◆ Task goal ◆
Whatever comes before the line containing "You are a computer-use agent. 489x275 pixels." stays out; transcribe that line and all that follow to the end of the records exactly, with no pictures.

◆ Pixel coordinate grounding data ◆
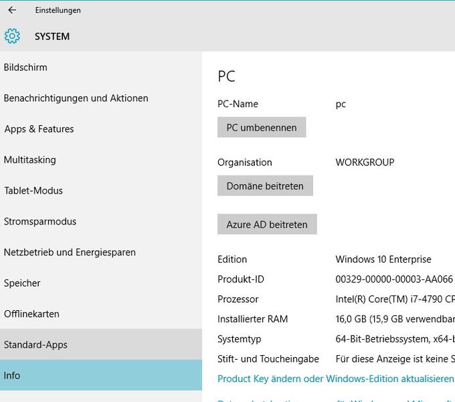Click the Settings gear icon beside SYSTEM
The width and height of the screenshot is (455, 402).
[12, 36]
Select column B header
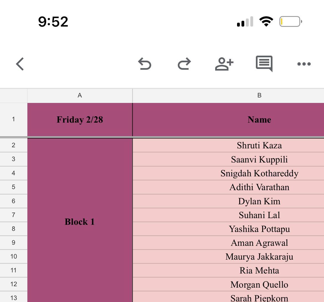324x302 pixels. coord(259,95)
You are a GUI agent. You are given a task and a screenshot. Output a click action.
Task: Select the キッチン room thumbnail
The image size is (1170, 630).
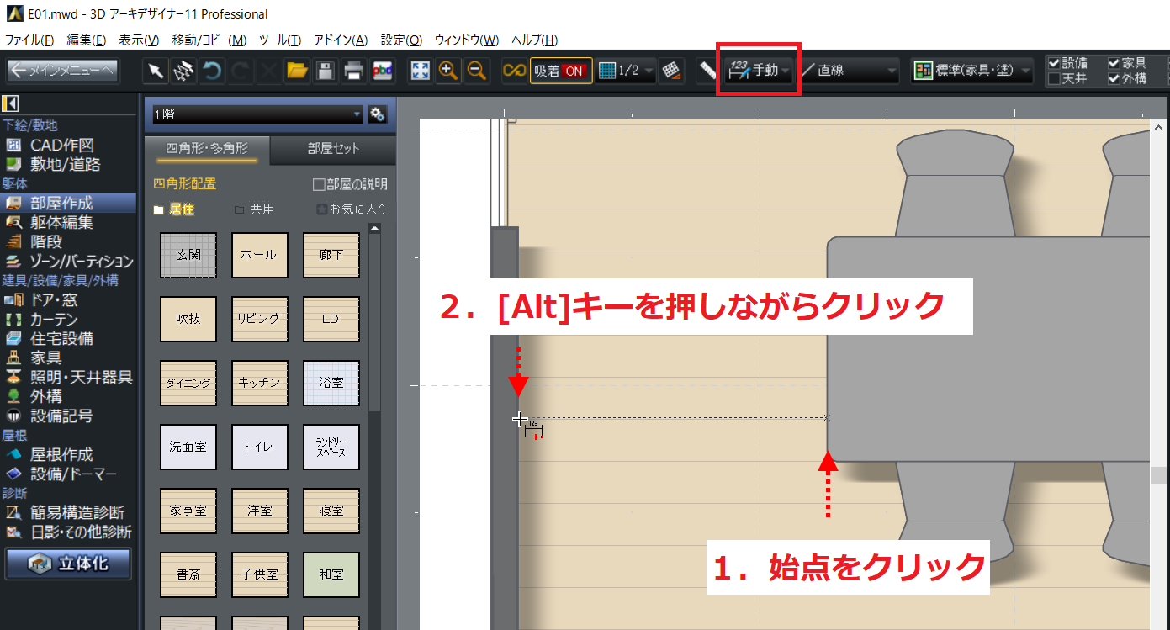[260, 383]
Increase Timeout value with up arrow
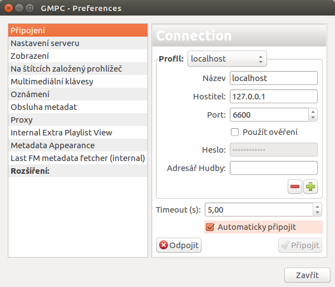Viewport: 335px width, 287px height. click(318, 207)
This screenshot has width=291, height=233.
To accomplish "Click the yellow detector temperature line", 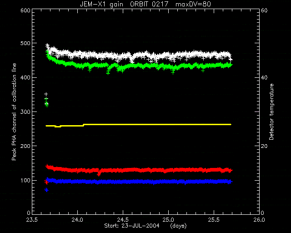I will [138, 125].
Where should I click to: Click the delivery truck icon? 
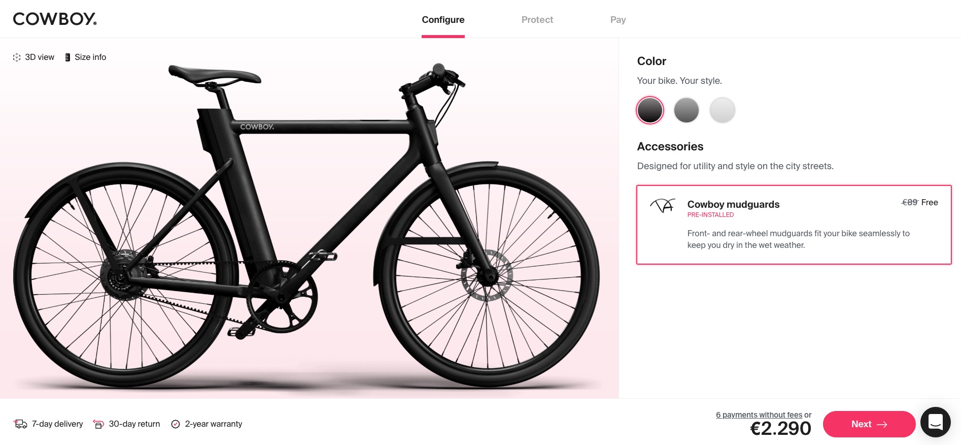20,424
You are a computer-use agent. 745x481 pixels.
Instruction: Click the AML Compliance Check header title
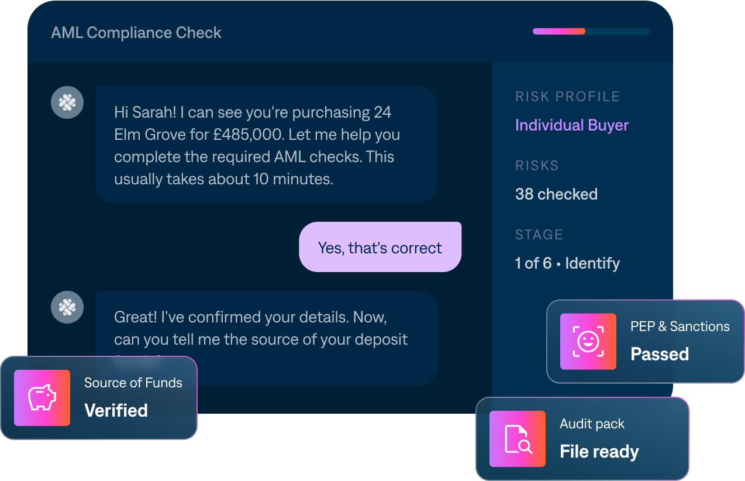[136, 33]
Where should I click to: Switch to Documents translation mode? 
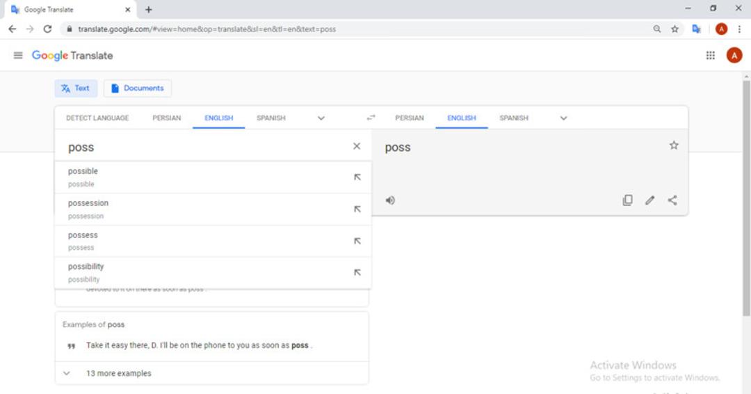[138, 88]
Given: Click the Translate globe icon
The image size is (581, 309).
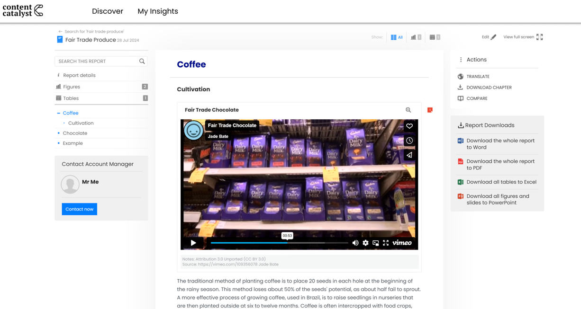Looking at the screenshot, I should point(459,76).
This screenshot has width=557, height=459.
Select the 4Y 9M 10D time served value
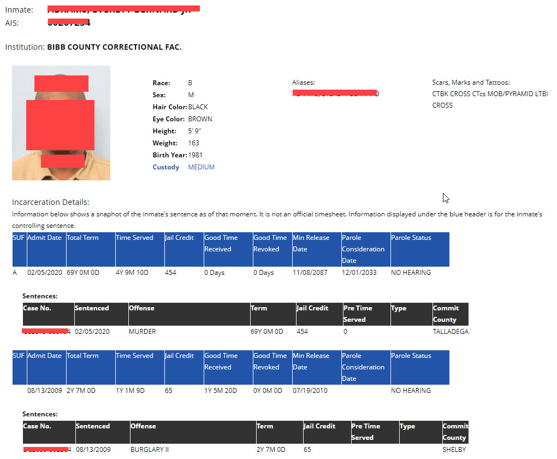[132, 273]
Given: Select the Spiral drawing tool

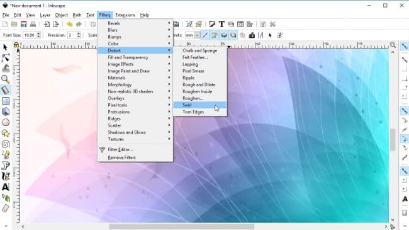Looking at the screenshot, I should coord(6,144).
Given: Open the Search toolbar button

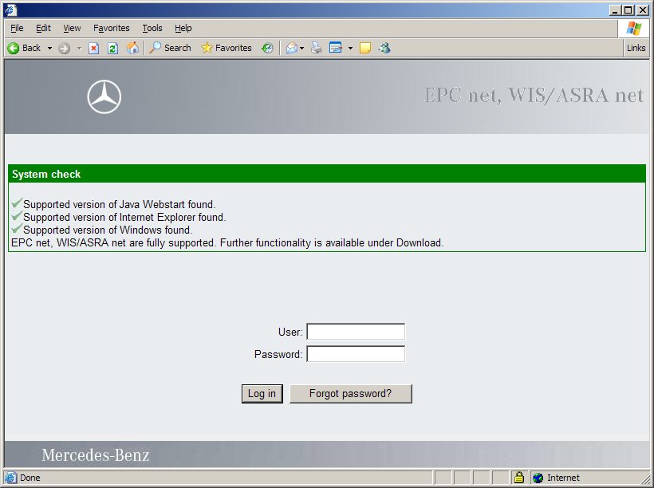Looking at the screenshot, I should click(170, 48).
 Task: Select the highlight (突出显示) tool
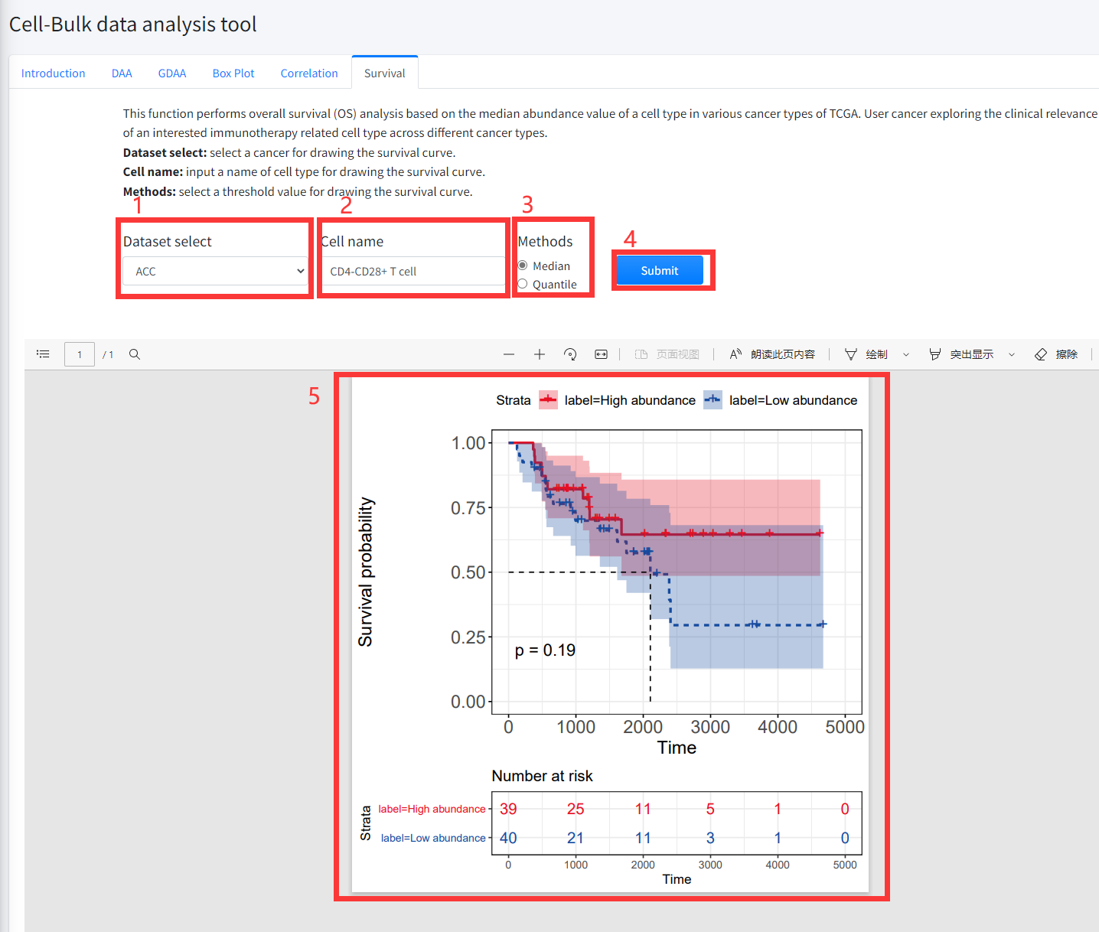[961, 354]
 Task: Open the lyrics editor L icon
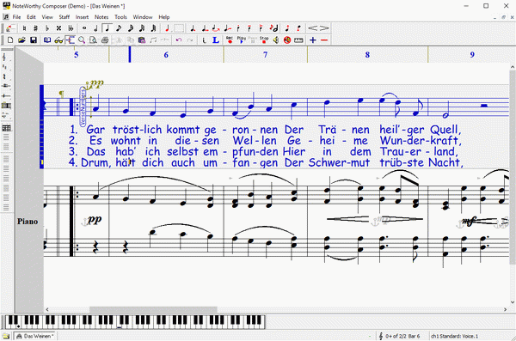(x=216, y=40)
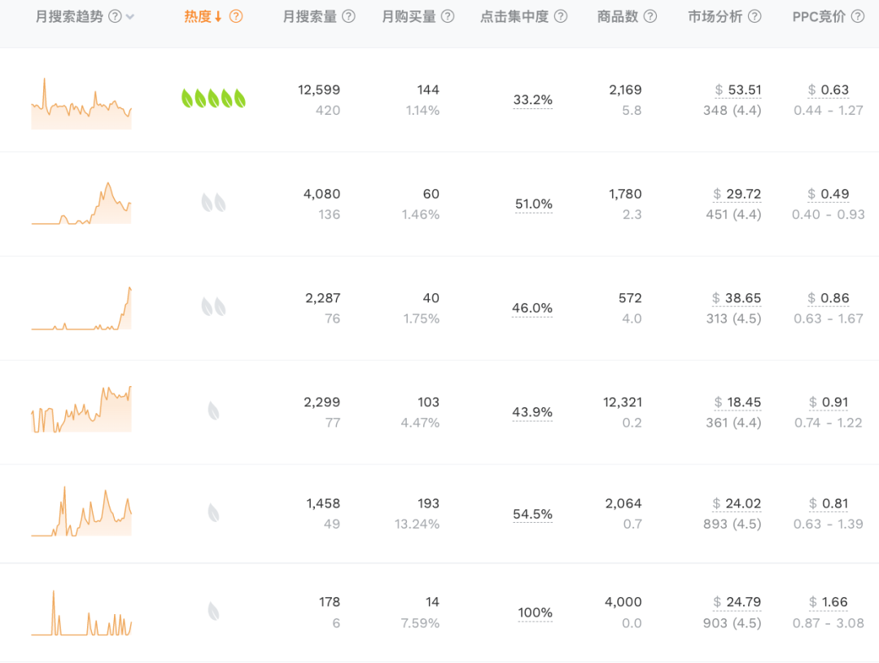The image size is (879, 663).
Task: Click the help icon beside 点击集中度 header
Action: tap(561, 15)
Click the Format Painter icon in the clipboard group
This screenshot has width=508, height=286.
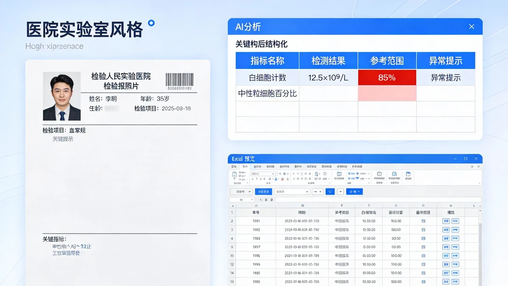tap(240, 178)
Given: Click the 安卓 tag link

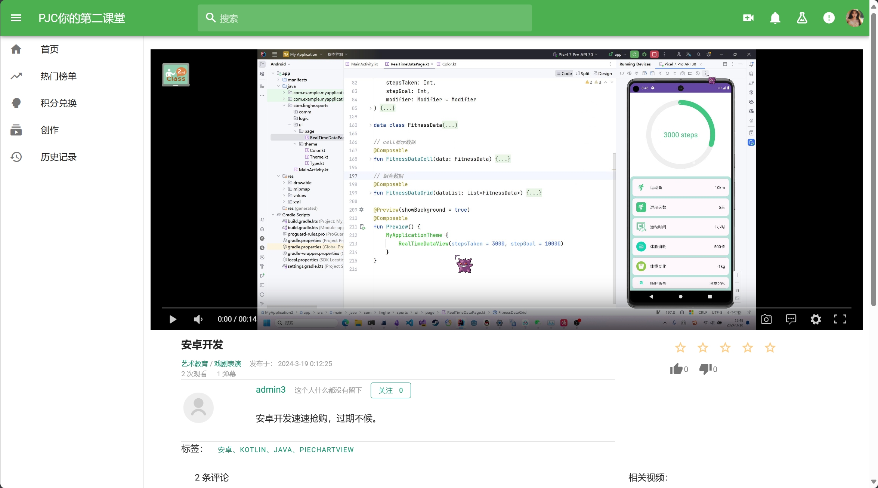Looking at the screenshot, I should tap(224, 449).
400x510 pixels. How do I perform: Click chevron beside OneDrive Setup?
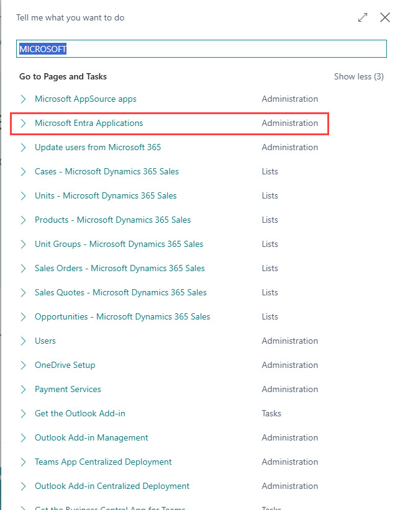24,365
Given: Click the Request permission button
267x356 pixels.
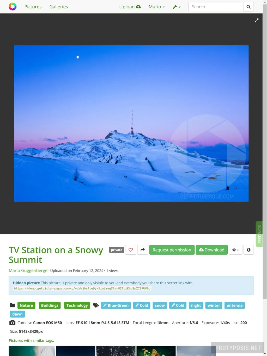Looking at the screenshot, I should (x=172, y=250).
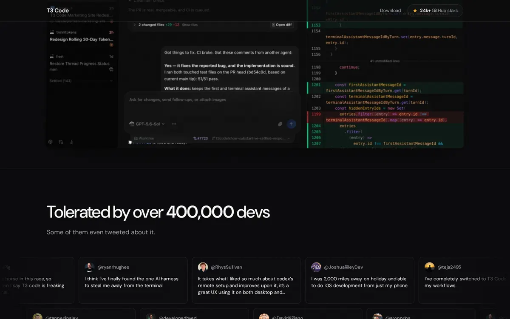Screen dimensions: 510x319
Task: Open the settings gear in sidebar footer
Action: tap(50, 142)
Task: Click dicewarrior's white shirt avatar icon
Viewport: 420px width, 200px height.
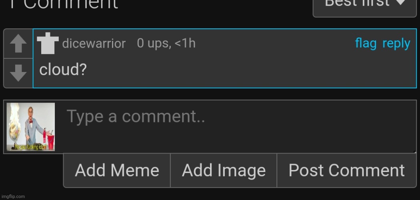Action: point(48,43)
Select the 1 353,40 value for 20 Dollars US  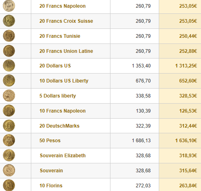(x=141, y=66)
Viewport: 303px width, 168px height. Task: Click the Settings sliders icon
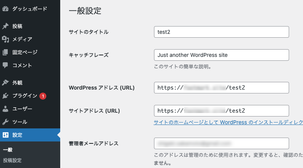[x=5, y=135]
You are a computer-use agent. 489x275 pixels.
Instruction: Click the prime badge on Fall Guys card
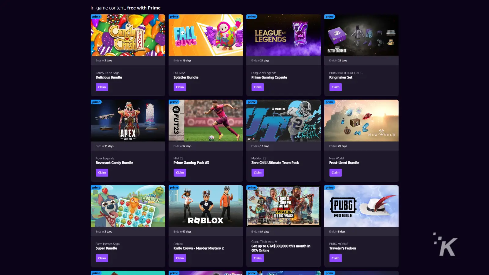coord(174,17)
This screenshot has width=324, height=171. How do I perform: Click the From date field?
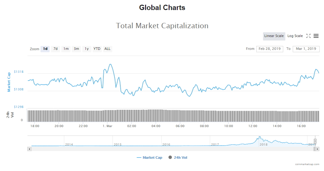pyautogui.click(x=269, y=49)
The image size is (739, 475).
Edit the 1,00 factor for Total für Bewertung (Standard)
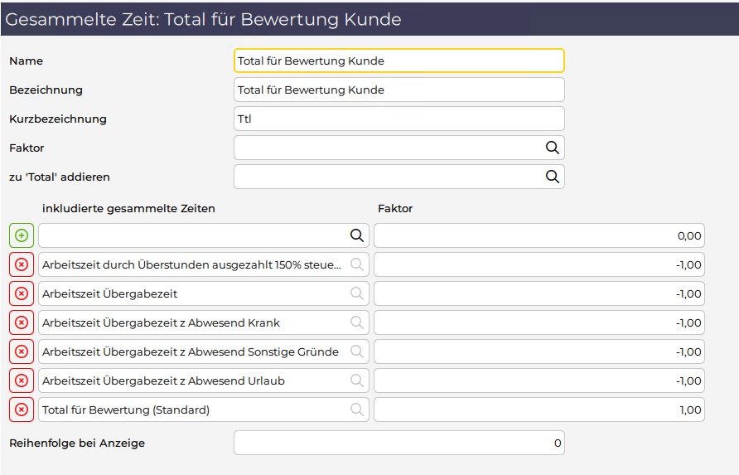539,410
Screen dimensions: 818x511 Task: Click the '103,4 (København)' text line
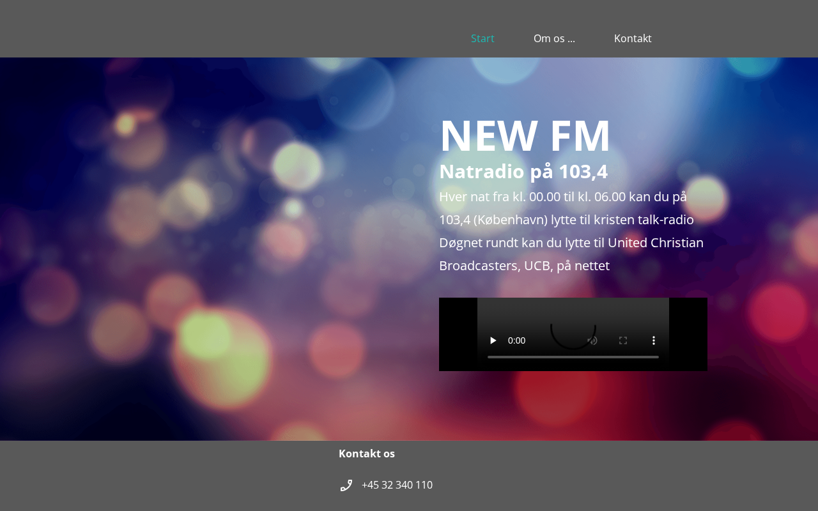[x=566, y=220]
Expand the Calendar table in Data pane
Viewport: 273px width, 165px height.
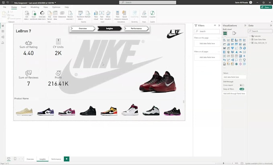[250, 36]
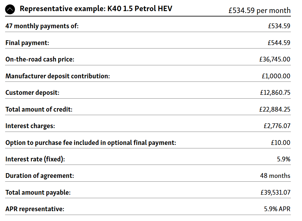Select the 47 monthly payments of label

click(42, 26)
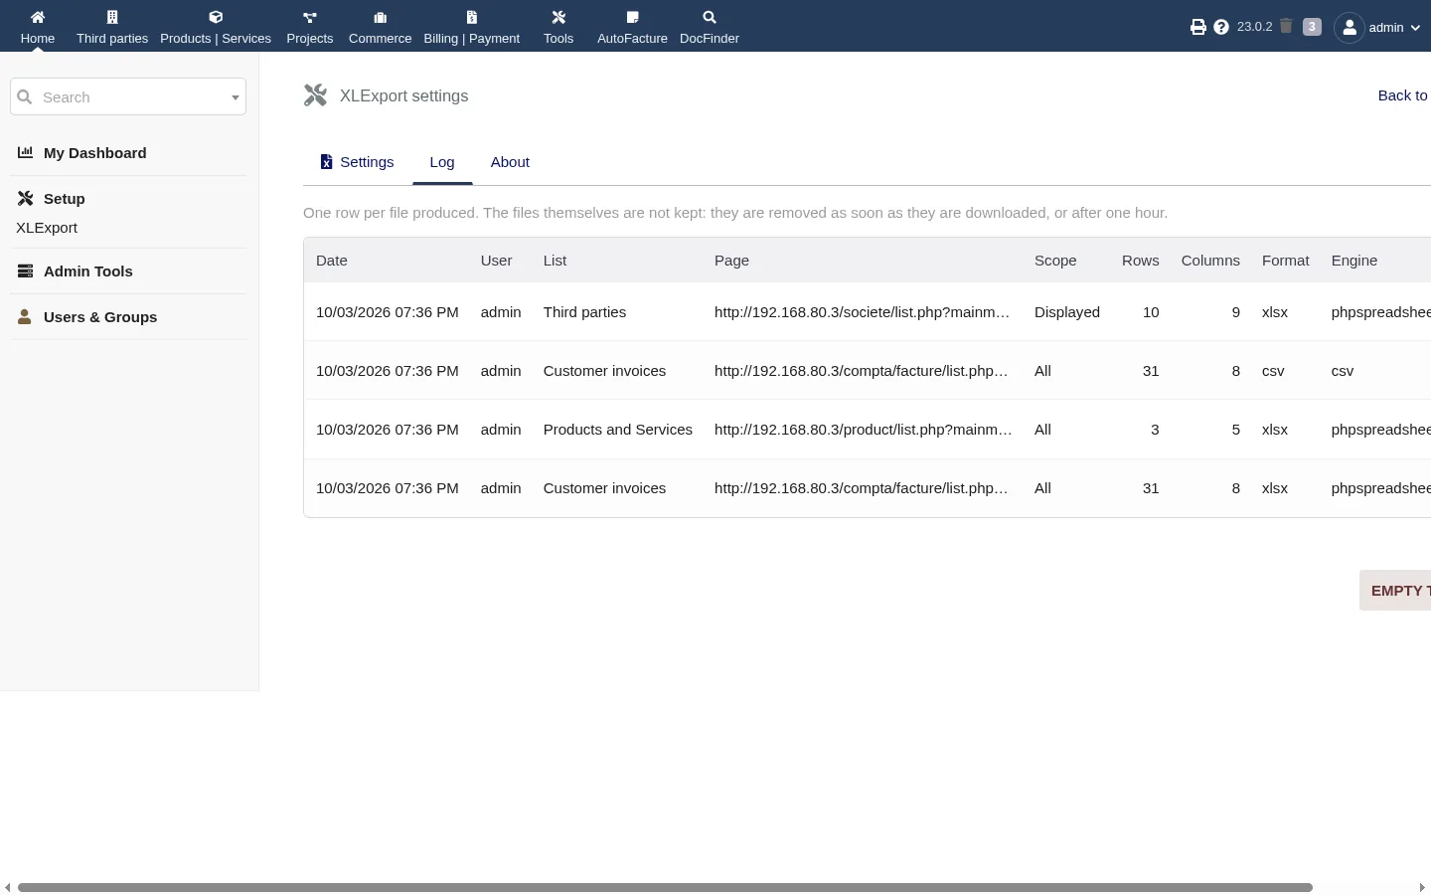Open DocFinder search module
The height and width of the screenshot is (895, 1431).
(x=710, y=27)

◆ Written response ◆
You are a computer-use agent. 489x275 pixels.
Instruction: Click the prime badge on Fall Guys card
coord(174,17)
This screenshot has width=324, height=171. How do I perform: Click the From date field?
pyautogui.click(x=269, y=49)
The image size is (739, 475).
Edit the 1,00 factor for Total für Bewertung (Standard)
539,410
Screen dimensions: 818x511 Task: Click the '103,4 (København)' text line
[x=566, y=220]
Expand the Calendar table in Data pane
Viewport: 273px width, 165px height.
[250, 36]
Select the 47 monthly payments of label

click(42, 26)
Open DocFinder search module
The height and width of the screenshot is (895, 1431).
(x=710, y=27)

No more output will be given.